» **Текстовый блок**

┏━━

Д. Быков. Парк Юрского. Глобус-2, No 84, 1994

Всякая великая эпоха порождает своих универсалов, всякий ренессанс — людей, умеющих все. Ренессанс в XX веке был один: шестидесятые годы. В России появилась плеяда вызывающе разносторонних людей. Владимир Высоцкий, Андрей Смирнов, Василий Ливанов, Кира Муратова, Сергей Юрский: все — актеры, режиссеры, сценаристы, писатели; Все пробовали себя во всем, и поэтому Юрского невероятно много. Как актер он покорил обе столицы, сыграв у Товстоногова едва ли не весь лучший мировой репертуар. Как кинозвезда — влюбил страну в своего Бендера из «Золотого теленка». Как чтец— записал с десяток пластинок и объездил мир по всему алфавиту от Америки до Якутии. Как режиссер — создал «АРТель АРТистов», поставив и сыграв «Игроков-XXI» и «Стулья», два хита последних театральных сезонов. Он написал книгу прозы и экранизировал собственную повесть «Чернов». Его блестящая разговорная едкая публицистика могла бы составить отдельный том. Еще он пишет стихи, которые стал публиковать лишь недавно. Его инициал и первые буквы фамилии не случайно образуют аббревиатуру СЮР — в сюрреалистические  времена Юрский явил своему отечеству поистине бюрреалистическое многообразие, уникальную способность реализовать себя на пятачке отпущенного пространства.

Как мастер сценической миниатюры он пытается во всем обнаружить законченную форму, создать что-то вроде идеально естественного ландшафтного парка. Везде, где появляется Юрский, мир формализуется и начинает жить по законам жанра.

1. Поиски жанра

—            Прежде всего нащупаем форму беседы. Какая вас устроит?

—            Тут вам карты в руки, Сергей Юрьевич. Вы — человек театральный, сами пьесы пишете.

┗━━

» **Задание**
Повторите слово в слово весь текст о Сергее Юрском.

» **Сохранённые записи**
┏━━

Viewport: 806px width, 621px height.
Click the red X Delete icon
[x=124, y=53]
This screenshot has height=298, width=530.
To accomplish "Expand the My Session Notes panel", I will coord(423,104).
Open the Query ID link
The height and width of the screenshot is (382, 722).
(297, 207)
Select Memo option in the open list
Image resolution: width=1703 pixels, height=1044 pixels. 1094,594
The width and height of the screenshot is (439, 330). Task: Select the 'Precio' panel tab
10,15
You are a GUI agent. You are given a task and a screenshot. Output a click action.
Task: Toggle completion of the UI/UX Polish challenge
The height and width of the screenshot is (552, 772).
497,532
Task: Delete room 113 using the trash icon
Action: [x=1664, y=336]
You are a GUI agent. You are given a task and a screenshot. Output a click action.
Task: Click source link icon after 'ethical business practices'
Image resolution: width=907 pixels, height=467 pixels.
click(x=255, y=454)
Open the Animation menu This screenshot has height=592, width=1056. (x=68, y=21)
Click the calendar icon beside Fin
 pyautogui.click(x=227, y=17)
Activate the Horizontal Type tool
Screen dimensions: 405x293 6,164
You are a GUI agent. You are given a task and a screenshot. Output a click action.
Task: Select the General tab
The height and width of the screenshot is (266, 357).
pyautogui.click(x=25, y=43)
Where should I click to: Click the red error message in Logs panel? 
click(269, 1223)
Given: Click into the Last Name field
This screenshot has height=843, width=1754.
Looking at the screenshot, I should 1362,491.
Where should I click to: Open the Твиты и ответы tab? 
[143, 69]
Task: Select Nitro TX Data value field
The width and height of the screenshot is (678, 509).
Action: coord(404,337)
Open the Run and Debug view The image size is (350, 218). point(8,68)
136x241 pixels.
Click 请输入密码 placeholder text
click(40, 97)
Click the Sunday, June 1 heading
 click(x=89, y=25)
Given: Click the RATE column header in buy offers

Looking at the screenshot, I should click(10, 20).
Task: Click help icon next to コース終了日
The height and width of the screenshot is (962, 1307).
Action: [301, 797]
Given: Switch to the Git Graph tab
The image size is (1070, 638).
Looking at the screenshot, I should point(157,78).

┗━━

» **Верный ответ**
Д. Быков. Парк Юрского. Глобус-2, No 84, 1994

Всякая великая эпоха порождает своих универсалов, всякий ренессанс — людей, умеющих все. Ренессанс в XX веке был один: шестидесятые годы. В России появилась плеяда вызывающе разносторонних людей. Владимир Высоцкий, Андрей Смирнов, Василий Ливанов, Кира Муратова, Сергей Юрский: все — актеры, режиссеры, сценаристы, писатели; Все пробовали себя во всем, и поэтому Юрского невероятно много. Как актер он покорил обе столицы, сыграв у Товстоногова едва ли не весь лучший мировой репертуар. Как кинозвезда — влюбил страну в своего Бендера из «Золотого теленка». Как чтец— записал с десяток пластинок и объездил мир по всему алфавиту от Америки до Якутии. Как режиссер — создал «АРТель АРТистов», поставив и сыграв «Игроков-XXI» и «Стулья», два хита последних театральных сезонов. Он написал книгу прозы и экранизировал собственную повесть «Чернов». Его блестящая разговорная едкая публицистика могла бы составить отдельный том. Еще он пишет стихи, которые стал публиковать лишь недавно. Его инициал и первые буквы фамилии не случайно образуют аббревиатуру СЮР — в сюрреалистические  времена Юрский явил своему отечеству поистине бюрреалистическое многообразие, уникальную способность реализовать себя на пятачке отпущенного пространства.

Как мастер сценической миниатюры он пытается во всем обнаружить законченную форму, создать что-то вроде идеально естественного ландшафтного парка. Везде, где появляется Юрский, мир формализуется и начинает жить по законам жанра.

1. Поиски жанра

—            Прежде всего нащупаем форму беседы. Какая вас устроит?

—            Тут вам карты в руки, Сергей Юрьевич. Вы — человек театральный, сами пьесы пишете.